Presiden Amerika Serikat (AS) Donald Trump menandatangani perintah eksekutif yang melarang perusahaan bekerja sama dengan TikTok dan WeChat, kemarin (7/8). Pengembang TikTok, ByteDance pun mengancam akan menempuh jalur hukum.
Perusahaan asal Tiongkok itu menilai, kebijakan Trump sebagai preseden berbahaya. “Kami akan melakukan semua cara untuk memastikan bahwa aturan hukum tidak diabaikan, perusahaan dan pengguna kami diperlakukan dengan adil,” kata TikTok melalui blog resminya, dikutip dari CNBC Internasional, Sabtu (8/8).
Trump menilai aplikasi TikTok memungkinkan Tiongkok memata-matai pegawai dan kontraktor pemerintah dengan mengumpulkan data pribadi. TikTok pun dinilai mengancam keamanan AS.
Tuduhan serupa ditujukan kepada WeChat. Oleh karena itu, Trump melarang perusahaan AS bekerja sama dengan WeChat dan TikTok.
Kebijakan itu berlaku 45 hari setelah diundangkan. Namun, TikTok dan WeChat akan tetap bisa beroperasi di Negeri Paman Sam, jika dijual ke perusahaan AS.

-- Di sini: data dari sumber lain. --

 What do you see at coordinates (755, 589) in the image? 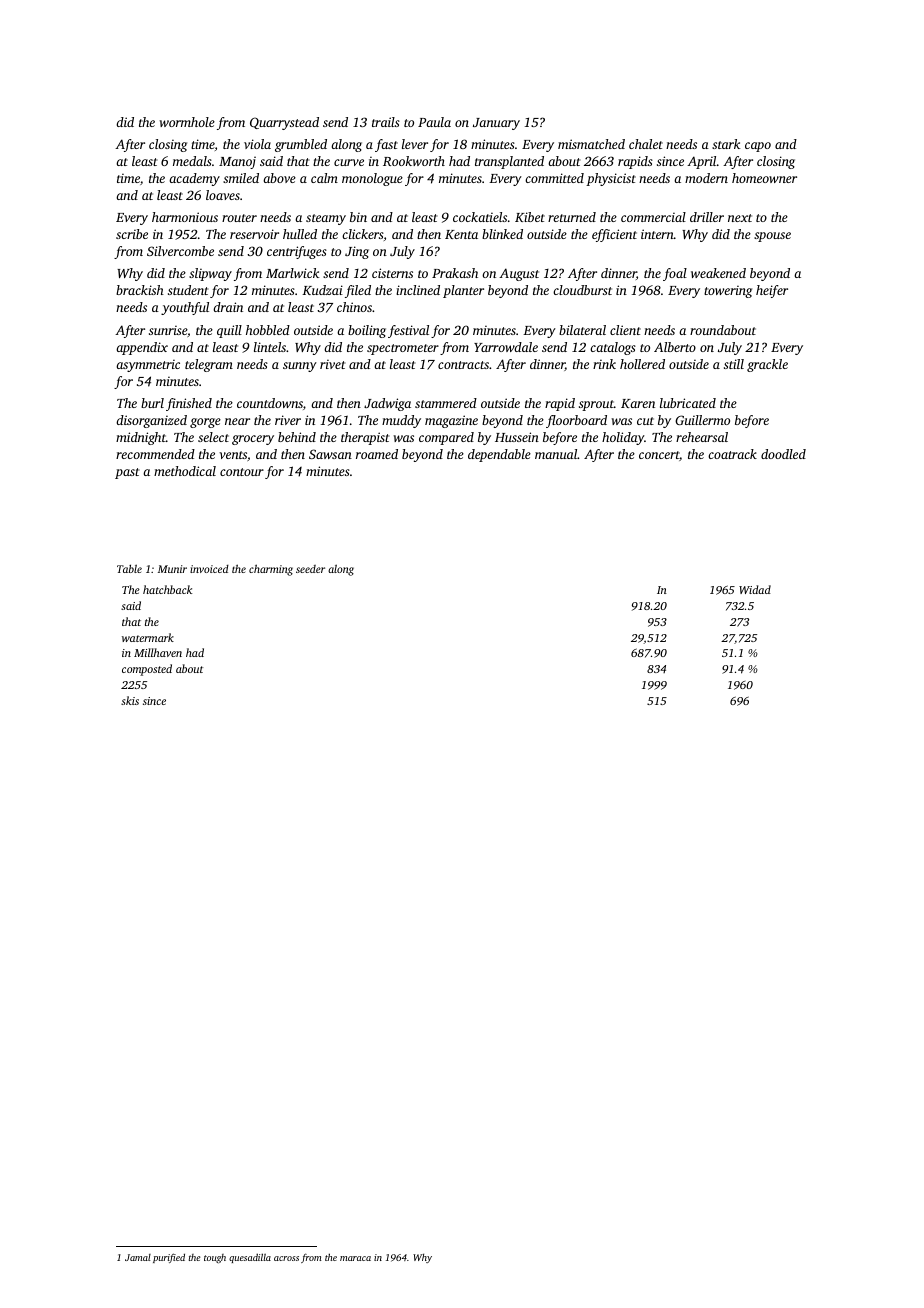
I see `Widad` at bounding box center [755, 589].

TikTok mengaku kaget atas kebijakan tersebut. Perusahaan juga membantah tuduhan Trump itu.
Perusahaan asal Negeri Panda itu menilai, perintah eksekutif yang dikeluarkan Trump berisiko merusak kepercayaan bisnis global terhadap komitmen AS terhadap supremasi hukum. Padahal, “ini menjadi magnet bagi investasi dan memacu pertumbuhan ekonomi AS selama beberapa dekade,” kata perusahaan.
TikTok juga mulai mempersiapkan pengiklan atas kemungkinan iklan yang tidak dapat berjalan akibat kebijakan tersebut. Perusahaan menegaskan akan mengembalikan uang para pengiklan, jika iklan benar-benar tidak bisa ditayangkan di aplikasi di AS.
Perusahaan akan menawarkan para pengiklan untuk memindahkan kampanye iklan ke platform lain, setelah perintah eksekutif itu efektif berlaku. “Kami berkomitmen untuk menjadi mitra tepercaya bagi merek, agensi, dan pemasar," kata Wakil Presiden TikTok untuk solusi bisnis global Blake Chandlee.